>>

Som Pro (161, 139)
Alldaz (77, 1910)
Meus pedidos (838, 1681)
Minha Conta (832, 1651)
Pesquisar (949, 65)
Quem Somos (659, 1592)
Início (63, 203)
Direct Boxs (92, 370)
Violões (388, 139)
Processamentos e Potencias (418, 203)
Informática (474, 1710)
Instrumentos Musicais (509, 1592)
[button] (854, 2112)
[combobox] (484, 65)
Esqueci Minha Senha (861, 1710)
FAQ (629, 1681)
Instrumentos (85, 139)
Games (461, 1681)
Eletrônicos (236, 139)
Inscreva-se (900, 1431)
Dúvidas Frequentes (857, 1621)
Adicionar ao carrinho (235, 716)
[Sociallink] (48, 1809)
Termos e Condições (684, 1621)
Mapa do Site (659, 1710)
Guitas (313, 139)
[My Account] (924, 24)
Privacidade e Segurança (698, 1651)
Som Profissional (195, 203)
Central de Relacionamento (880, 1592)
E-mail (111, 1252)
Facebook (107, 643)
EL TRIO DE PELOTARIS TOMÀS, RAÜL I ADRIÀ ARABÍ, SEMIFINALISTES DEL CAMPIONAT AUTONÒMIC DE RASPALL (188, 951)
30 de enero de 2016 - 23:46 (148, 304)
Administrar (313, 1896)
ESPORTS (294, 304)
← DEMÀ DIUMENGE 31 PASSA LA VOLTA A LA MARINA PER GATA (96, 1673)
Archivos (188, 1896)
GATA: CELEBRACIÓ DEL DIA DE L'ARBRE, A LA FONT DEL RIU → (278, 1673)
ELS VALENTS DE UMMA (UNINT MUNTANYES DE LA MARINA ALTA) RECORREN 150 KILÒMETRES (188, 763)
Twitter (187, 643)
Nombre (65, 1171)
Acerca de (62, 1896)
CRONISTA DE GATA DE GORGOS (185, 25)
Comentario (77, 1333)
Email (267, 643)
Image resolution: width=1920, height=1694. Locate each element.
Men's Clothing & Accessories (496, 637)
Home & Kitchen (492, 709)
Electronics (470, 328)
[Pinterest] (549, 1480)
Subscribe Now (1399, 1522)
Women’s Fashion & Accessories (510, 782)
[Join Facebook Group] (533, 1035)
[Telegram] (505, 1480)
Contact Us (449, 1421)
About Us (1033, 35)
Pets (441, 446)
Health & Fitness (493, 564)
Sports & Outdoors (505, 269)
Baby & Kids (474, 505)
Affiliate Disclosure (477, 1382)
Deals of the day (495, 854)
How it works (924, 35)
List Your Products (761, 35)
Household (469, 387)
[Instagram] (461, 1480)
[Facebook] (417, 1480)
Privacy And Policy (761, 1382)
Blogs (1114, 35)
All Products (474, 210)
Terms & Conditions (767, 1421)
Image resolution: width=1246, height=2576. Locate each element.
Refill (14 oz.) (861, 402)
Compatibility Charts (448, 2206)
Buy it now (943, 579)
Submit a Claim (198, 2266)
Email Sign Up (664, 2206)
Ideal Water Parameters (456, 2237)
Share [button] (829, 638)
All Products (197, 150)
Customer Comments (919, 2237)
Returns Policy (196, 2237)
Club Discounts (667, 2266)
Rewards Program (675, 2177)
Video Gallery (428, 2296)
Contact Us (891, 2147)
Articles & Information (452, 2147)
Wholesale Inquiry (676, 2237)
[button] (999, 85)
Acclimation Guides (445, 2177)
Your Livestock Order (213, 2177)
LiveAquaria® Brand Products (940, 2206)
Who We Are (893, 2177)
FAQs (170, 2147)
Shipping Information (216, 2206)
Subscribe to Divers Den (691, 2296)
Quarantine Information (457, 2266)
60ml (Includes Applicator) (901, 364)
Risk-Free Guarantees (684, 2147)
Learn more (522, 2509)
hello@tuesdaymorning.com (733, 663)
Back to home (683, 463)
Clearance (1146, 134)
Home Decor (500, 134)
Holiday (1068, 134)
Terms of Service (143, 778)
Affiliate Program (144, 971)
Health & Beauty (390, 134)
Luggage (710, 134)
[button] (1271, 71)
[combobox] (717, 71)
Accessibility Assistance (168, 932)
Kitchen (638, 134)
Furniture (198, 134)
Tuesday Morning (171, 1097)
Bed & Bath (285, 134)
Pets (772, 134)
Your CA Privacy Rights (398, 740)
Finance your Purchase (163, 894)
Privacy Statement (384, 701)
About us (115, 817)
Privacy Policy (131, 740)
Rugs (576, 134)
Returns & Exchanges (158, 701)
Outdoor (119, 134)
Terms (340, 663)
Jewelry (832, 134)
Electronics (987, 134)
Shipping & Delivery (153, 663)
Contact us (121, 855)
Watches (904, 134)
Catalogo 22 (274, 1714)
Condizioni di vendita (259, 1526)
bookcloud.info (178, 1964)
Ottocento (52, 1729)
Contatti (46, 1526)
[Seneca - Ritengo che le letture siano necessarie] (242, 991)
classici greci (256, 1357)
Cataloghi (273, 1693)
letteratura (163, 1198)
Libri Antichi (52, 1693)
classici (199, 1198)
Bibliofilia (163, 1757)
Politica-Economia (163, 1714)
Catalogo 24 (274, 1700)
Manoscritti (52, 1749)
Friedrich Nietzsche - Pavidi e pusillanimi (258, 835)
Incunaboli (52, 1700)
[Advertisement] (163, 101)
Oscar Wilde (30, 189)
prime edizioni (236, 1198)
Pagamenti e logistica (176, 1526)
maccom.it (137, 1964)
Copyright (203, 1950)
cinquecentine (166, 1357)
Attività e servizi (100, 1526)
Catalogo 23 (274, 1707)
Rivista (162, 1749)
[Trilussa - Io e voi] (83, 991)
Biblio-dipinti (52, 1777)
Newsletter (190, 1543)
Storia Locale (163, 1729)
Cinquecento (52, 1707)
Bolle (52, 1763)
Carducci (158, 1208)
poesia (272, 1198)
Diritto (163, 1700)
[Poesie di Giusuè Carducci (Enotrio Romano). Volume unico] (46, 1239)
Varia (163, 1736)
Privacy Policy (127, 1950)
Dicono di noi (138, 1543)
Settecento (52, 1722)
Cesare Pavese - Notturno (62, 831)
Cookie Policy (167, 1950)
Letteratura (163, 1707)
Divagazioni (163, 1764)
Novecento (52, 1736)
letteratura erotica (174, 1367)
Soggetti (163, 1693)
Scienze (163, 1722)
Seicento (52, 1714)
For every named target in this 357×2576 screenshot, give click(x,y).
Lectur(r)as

<<

Action item:
Give all the entries again exactly; leave none out.

Written solution:
Som Pro (161, 139)
Alldaz (77, 1910)
Meus pedidos (838, 1681)
Minha Conta (832, 1651)
Pesquisar (949, 65)
Quem Somos (659, 1592)
Início (63, 203)
Direct Boxs (92, 370)
Violões (388, 139)
Processamentos e Potencias (418, 203)
Informática (474, 1710)
Instrumentos Musicais (509, 1592)
[button] (854, 2112)
[combobox] (484, 65)
Esqueci Minha Senha (861, 1710)
FAQ (629, 1681)
Instrumentos (85, 139)
Games (461, 1681)
Eletrônicos (236, 139)
Inscreva-se (900, 1431)
Dúvidas Frequentes (857, 1621)
Adicionar ao carrinho (235, 716)
[Sociallink] (48, 1809)
Termos e Condições (684, 1621)
Mapa do Site (659, 1710)
Guitas (313, 139)
[My Account] (924, 24)
Privacidade e Segurança (698, 1651)
Som Profissional (195, 203)
Central de Relacionamento (880, 1592)
E-mail (111, 1252)
Facebook (107, 643)
EL TRIO DE PELOTARIS TOMÀS, RAÜL I ADRIÀ ARABÍ, SEMIFINALISTES DEL CAMPIONAT AUTONÒMIC DE RASPALL (188, 951)
30 de enero de 2016 - 23:46 (148, 304)
Administrar (313, 1896)
ESPORTS (294, 304)
← DEMÀ DIUMENGE 31 PASSA LA VOLTA A LA MARINA PER GATA (96, 1673)
Archivos (188, 1896)
GATA: CELEBRACIÓ DEL DIA DE L'ARBRE, A LA FONT DEL RIU → (278, 1673)
ELS VALENTS DE UMMA (UNINT MUNTANYES DE LA MARINA ALTA) RECORREN 150 KILÒMETRES (188, 763)
Twitter (187, 643)
Nombre (65, 1171)
Acerca de (62, 1896)
CRONISTA DE GATA DE GORGOS (185, 25)
Comentario (77, 1333)
Email (267, 643)
Image resolution: width=1920, height=1694. Locate each element.
Men's Clothing & Accessories (496, 637)
Home & Kitchen (492, 709)
Electronics (470, 328)
[Pinterest] (549, 1480)
Subscribe Now (1399, 1522)
Women’s Fashion & Accessories (510, 782)
[Join Facebook Group] (533, 1035)
[Telegram] (505, 1480)
Contact Us (449, 1421)
About Us (1033, 35)
Pets (441, 446)
Health & Fitness (493, 564)
Sports & Outdoors (505, 269)
Baby & Kids (474, 505)
Affiliate Disclosure (477, 1382)
Deals of the day (495, 854)
How it works (924, 35)
List Your Products (761, 35)
Household (469, 387)
[Instagram] (461, 1480)
[Facebook] (417, 1480)
Privacy And Policy (761, 1382)
Blogs (1114, 35)
All Products (474, 210)
Terms & Conditions (767, 1421)
Image resolution: width=1246, height=2576. Locate each element.
Refill (14 oz.) (861, 402)
Compatibility Charts (448, 2206)
Buy it now (943, 579)
Submit a Claim (198, 2266)
Email Sign Up (664, 2206)
Ideal Water Parameters (456, 2237)
Share [button] (829, 638)
All Products (197, 150)
Customer Comments (919, 2237)
Returns Policy (196, 2237)
Club Discounts (667, 2266)
Rewards Program (675, 2177)
Video Gallery (428, 2296)
Contact Us (891, 2147)
Articles & Information (452, 2147)
Wholesale Inquiry (676, 2237)
[button] (999, 85)
Acclimation Guides (445, 2177)
Your Livestock Order (213, 2177)
LiveAquaria® Brand Products (940, 2206)
Who We Are (893, 2177)
FAQs (170, 2147)
Shipping Information (216, 2206)
Subscribe to Divers Den (691, 2296)
Quarantine Information (457, 2266)
60ml (Includes Applicator) (901, 364)
Risk-Free Guarantees (684, 2147)
Learn more (522, 2509)
hello@tuesdaymorning.com (733, 663)
Back to home (683, 463)
Clearance (1146, 134)
Home Decor (500, 134)
Holiday (1068, 134)
Terms of Service (143, 778)
Affiliate Program (144, 971)
Health & Beauty (390, 134)
Luggage (710, 134)
[button] (1271, 71)
[combobox] (717, 71)
Accessibility Assistance (168, 932)
Kitchen (638, 134)
Furniture (198, 134)
Tuesday Morning (171, 1097)
Bed & Bath (285, 134)
Pets (772, 134)
Your CA Privacy Rights (398, 740)
Finance your Purchase (163, 894)
Privacy Statement (384, 701)
About us (115, 817)
Privacy Policy (131, 740)
Rugs (576, 134)
Returns & Exchanges (158, 701)
Outdoor (119, 134)
Terms (340, 663)
Jewelry (832, 134)
Electronics (987, 134)
Shipping & Delivery (153, 663)
Contact us (121, 855)
Watches (904, 134)
Catalogo 22 (274, 1714)
Condizioni di vendita (259, 1526)
bookcloud.info (178, 1964)
Ottocento (52, 1729)
Contatti (46, 1526)
[Seneca - Ritengo che le letture siano necessarie] (242, 991)
classici greci (256, 1357)
Cataloghi (273, 1693)
letteratura (163, 1198)
Libri Antichi (52, 1693)
classici (199, 1198)
Bibliofilia (163, 1757)
Politica-Economia (163, 1714)
Catalogo 24 (274, 1700)
Manoscritti (52, 1749)
Friedrich Nietzsche - Pavidi e pusillanimi (258, 835)
Incunaboli (52, 1700)
[Advertisement] (163, 101)
Oscar Wilde (30, 189)
prime edizioni (236, 1198)
Pagamenti e logistica (176, 1526)
maccom.it (137, 1964)
Copyright (203, 1950)
cinquecentine (166, 1357)
Attività e servizi (100, 1526)
Catalogo 23 (274, 1707)
Rivista (162, 1749)
[Trilussa - Io e voi] (83, 991)
Biblio-dipinti (52, 1777)
Newsletter (190, 1543)
Storia Locale (163, 1729)
Cinquecento (52, 1707)
Bolle (52, 1763)
Carducci (158, 1208)
poesia (272, 1198)
Diritto (163, 1700)
[Poesie di Giusuè Carducci (Enotrio Romano). Volume unico] (46, 1239)
Varia (163, 1736)
Privacy Policy (127, 1950)
Dicono di noi (138, 1543)
Settecento (52, 1722)
Cesare Pavese - Notturno (62, 831)
Cookie Policy (167, 1950)
Letteratura (163, 1707)
Divagazioni (163, 1764)
Novecento (52, 1736)
letteratura erotica (174, 1367)
Soggetti (163, 1693)
Scienze (163, 1722)
Seicento (52, 1714)
For every named target in this 357×2576 screenshot, give click(x,y).
Lectur(r)as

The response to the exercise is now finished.